▶ Tasks
[A] From the news report on Brazil's coronavirus cases, list every country whose deaths-per-million-people figure Braga Netto said Brazil's was better than.
[B] Retype the part of the news report on Brazil's coronavirus cases from "Pan American Health" to "Brazil, Etienne said." without any changes.

▶ Document text
====================

RIO DE JANEIRO (Reuters) – Brazil reported a record 34,918 new coronavirus cases on Tuesday, the same day that one of the senior officials leading the country’s widely criticized response to the crisis said the outbreak was under control.
FILE PHOTO: Taxi drivers line-up in Rio de Janeiro’s Sambadrome where health workers conduct tests for coronavirus disease (COVID-19) for taxi drivers on the drive-thru system in Rio de Janeiro, Brazil, June 15, 2020. REUTERS/Ricardo Moraes/File Photo
Brazil, the world’s No. 2 coronavirus hotspot after the United States, is fast approaching 1 million cases, although experts say the true number is likely higher due to patchy testing. Brazil also registered 1,282 COVID-19 deaths since its last update on Monday, the Health Ministry said, bringing confirmed fatalities in the country to 45,241.
Walter Braga Netto, the head of the office of the president’s chief of staff, known as Casa Civil, and one of the top officials handling the crisis, said it was under control.
“There is a crisis, we sympathize with bereaved families, but it is managed,” said Braga Netto, who spoke during a webinar held by the Commercial Association of Rio de Janeiro.
Braga Netto said Brazil’s deaths-per-million-people figure was better than that of Belgium, Spain, the United Kingdom, Italy and France. As such, the Army general said he “was trying to convey a message of optimism in the management of the crisis.”
His optimism was not shared by the World Health Organization’s regional director.
Pan American Health Organization (PAHO) Director Carissa Etienne said in a video briefing from Washington that Brazil is a major concern. Latin America’s largest country accounts for about a quarter of the roughly 4 million coronavirus cases in the Americas and nearly 25% of the deaths, she said.
“We are not seeing transmission slowing down” in Brazil, Etienne said.
PAHO recommends that Brazil and other regional countries strengthen social distancing and urged that reopening of the economy be done slowly and carefully.
Brazilian President Jair Bolsonaro has long opposed social distancing measures, and many of the country’s states are re-opening for business even though the outbreak remains severe.

====================

▶ Recorded data
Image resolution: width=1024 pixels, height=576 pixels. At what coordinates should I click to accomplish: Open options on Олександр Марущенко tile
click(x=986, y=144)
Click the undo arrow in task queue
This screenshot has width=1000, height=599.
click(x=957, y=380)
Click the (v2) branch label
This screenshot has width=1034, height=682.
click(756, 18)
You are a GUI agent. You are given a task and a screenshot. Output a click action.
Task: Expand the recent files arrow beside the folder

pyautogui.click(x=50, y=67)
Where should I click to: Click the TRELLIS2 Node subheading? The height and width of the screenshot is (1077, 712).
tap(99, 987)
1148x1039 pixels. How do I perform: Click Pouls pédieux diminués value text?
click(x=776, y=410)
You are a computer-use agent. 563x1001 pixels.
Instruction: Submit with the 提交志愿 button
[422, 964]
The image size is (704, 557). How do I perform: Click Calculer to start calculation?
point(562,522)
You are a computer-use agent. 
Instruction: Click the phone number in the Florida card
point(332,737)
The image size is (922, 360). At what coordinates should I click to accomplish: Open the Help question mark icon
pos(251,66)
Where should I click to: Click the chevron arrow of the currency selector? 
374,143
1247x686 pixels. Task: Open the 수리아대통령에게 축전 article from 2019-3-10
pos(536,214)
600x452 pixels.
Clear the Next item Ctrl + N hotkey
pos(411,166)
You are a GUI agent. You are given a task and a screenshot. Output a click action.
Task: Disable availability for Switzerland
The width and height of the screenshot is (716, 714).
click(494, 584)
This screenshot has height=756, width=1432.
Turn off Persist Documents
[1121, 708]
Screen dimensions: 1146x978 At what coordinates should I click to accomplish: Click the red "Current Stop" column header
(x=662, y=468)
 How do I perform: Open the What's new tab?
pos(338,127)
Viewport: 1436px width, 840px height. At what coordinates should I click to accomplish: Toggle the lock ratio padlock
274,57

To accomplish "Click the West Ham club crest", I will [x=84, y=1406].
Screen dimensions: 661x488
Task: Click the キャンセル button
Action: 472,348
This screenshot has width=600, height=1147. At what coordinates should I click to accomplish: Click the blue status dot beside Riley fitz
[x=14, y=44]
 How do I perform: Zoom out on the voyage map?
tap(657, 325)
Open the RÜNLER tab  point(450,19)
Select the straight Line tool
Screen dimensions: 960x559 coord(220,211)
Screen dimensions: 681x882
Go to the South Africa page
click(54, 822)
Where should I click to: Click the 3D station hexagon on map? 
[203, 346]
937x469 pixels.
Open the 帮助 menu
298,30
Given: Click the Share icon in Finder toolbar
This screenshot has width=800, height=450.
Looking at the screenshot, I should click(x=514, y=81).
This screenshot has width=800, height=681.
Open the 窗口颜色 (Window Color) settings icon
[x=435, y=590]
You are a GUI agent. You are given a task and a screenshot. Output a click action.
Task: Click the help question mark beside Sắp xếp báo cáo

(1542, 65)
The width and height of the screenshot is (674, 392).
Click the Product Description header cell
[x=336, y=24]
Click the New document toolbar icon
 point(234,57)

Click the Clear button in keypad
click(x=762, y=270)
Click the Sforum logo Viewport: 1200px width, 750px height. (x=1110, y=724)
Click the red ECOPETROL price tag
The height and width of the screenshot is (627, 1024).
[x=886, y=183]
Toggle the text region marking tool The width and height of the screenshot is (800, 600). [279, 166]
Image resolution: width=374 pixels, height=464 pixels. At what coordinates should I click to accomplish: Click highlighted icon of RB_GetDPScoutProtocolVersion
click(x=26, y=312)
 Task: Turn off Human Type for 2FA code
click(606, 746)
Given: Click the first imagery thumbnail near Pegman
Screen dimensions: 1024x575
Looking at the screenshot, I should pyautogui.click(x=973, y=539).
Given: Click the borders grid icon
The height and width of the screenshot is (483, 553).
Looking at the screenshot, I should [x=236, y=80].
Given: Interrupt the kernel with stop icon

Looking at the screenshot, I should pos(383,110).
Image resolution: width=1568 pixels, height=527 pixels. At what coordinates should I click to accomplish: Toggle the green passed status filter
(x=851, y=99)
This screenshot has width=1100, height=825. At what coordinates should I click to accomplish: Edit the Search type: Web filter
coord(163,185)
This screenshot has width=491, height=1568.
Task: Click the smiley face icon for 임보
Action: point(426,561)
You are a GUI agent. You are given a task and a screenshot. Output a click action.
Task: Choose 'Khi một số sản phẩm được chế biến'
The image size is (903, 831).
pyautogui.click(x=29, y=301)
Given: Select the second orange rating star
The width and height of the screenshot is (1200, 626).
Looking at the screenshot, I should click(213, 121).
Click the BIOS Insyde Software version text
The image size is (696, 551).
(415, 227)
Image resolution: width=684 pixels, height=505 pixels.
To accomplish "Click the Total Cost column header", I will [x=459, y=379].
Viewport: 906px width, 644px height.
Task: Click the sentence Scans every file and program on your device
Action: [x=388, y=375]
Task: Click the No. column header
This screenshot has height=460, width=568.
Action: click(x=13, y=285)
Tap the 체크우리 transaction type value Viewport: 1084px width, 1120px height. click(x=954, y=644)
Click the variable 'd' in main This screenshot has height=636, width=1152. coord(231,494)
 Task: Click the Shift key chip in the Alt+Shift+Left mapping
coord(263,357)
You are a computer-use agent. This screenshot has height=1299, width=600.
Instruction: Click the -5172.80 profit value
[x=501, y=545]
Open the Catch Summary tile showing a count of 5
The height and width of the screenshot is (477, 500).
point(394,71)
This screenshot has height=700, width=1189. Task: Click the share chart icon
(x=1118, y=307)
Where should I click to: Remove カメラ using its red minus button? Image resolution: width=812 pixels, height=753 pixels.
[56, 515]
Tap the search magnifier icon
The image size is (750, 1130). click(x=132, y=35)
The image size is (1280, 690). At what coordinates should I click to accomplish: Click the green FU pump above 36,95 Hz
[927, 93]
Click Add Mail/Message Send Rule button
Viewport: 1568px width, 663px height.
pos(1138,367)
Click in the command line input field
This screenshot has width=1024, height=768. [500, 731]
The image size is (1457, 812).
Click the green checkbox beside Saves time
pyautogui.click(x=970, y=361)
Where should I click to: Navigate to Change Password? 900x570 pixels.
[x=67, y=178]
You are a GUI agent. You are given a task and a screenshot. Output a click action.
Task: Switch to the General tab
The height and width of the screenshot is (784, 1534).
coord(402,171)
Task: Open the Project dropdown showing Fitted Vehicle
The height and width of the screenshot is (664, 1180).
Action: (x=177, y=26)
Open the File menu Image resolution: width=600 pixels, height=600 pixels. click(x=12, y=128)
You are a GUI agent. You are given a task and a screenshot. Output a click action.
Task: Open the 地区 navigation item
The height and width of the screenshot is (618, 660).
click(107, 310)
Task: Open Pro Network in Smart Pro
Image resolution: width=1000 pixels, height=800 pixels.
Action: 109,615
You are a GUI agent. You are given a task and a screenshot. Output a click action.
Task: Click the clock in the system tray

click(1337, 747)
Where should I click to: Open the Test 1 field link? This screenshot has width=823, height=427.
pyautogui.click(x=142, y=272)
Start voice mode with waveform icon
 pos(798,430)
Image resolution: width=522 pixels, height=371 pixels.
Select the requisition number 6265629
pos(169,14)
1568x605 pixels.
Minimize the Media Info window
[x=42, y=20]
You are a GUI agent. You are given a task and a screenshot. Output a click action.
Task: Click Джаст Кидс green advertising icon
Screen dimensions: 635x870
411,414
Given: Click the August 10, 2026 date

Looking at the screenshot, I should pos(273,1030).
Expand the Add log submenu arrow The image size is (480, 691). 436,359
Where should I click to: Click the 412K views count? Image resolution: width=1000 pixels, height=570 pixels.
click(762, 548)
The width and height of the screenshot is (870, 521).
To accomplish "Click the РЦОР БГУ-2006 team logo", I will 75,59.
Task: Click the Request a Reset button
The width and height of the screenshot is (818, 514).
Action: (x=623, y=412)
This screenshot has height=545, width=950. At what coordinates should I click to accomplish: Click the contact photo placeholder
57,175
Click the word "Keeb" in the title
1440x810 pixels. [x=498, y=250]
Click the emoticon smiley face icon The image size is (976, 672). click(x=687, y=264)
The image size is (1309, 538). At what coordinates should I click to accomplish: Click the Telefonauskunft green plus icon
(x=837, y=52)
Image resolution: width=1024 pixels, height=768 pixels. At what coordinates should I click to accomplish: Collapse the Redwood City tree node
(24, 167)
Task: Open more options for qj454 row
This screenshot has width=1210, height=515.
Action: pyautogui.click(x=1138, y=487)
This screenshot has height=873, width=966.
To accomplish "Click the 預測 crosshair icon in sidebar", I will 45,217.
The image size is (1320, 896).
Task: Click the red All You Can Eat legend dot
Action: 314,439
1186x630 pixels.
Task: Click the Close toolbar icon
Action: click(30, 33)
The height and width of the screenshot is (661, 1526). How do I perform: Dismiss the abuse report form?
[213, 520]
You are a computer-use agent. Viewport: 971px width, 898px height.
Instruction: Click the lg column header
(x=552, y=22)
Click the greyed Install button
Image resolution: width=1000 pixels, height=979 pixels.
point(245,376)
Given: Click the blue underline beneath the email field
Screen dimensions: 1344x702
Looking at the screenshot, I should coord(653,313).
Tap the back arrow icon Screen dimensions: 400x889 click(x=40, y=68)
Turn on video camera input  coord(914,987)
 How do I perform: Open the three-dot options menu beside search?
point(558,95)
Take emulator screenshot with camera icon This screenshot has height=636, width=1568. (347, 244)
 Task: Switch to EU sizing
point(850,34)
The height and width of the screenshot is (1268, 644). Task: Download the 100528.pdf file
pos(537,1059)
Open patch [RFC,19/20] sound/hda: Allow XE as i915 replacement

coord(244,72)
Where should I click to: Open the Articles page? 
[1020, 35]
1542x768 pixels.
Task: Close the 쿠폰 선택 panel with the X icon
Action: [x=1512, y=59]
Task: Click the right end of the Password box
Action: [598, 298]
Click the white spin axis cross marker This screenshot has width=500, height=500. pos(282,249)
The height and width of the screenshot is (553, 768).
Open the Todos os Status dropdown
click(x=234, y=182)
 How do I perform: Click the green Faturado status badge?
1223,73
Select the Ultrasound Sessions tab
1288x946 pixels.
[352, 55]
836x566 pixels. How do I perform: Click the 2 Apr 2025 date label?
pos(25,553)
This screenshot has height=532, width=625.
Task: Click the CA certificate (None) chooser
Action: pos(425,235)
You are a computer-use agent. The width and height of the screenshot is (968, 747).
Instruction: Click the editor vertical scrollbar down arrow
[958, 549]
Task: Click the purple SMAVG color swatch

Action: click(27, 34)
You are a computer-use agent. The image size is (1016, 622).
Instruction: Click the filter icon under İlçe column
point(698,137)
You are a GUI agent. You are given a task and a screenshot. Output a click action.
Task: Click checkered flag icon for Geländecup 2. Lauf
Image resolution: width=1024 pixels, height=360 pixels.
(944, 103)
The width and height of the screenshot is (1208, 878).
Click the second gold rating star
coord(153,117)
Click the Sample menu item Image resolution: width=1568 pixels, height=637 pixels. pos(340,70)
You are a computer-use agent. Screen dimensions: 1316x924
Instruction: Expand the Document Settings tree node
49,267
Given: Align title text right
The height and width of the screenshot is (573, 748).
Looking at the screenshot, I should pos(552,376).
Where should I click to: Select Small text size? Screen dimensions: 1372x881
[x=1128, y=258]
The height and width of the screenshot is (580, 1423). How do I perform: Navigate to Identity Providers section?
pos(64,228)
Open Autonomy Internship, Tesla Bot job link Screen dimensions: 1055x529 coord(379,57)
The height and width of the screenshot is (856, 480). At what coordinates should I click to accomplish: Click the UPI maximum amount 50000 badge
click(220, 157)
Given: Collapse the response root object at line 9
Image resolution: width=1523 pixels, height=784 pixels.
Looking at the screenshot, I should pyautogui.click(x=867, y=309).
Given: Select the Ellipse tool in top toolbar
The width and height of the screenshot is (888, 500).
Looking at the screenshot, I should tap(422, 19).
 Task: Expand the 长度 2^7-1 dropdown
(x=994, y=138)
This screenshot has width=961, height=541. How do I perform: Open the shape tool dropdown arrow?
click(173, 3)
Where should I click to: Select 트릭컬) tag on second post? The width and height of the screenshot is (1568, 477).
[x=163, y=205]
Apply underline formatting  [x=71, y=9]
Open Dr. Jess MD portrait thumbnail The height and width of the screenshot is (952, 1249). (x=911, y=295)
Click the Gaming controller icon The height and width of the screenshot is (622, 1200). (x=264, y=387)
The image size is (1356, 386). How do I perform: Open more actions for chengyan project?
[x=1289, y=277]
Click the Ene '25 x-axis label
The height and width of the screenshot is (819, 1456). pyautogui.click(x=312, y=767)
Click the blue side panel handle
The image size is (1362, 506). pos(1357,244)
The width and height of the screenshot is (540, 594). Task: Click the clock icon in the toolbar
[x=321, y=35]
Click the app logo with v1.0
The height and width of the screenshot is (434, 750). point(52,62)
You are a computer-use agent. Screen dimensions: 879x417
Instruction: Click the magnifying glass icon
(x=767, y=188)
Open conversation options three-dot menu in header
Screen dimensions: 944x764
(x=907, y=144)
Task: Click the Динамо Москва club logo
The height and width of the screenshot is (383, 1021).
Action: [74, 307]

====================

▶ Response list
[A] Belgium, Spain, the United Kingdom, Italy, France

[B]
Pan American Health Organization (PAHO) Director Carissa Etienne said in a video briefing from Washington that Brazil is a major concern. Latin America’s largest country accounts for about a quarter of the roughly 4 million coronavirus cases in the Americas and nearly 25% of the deaths, she said.
“We are not seeing transmission slowing down” in Brazil, Etienne said.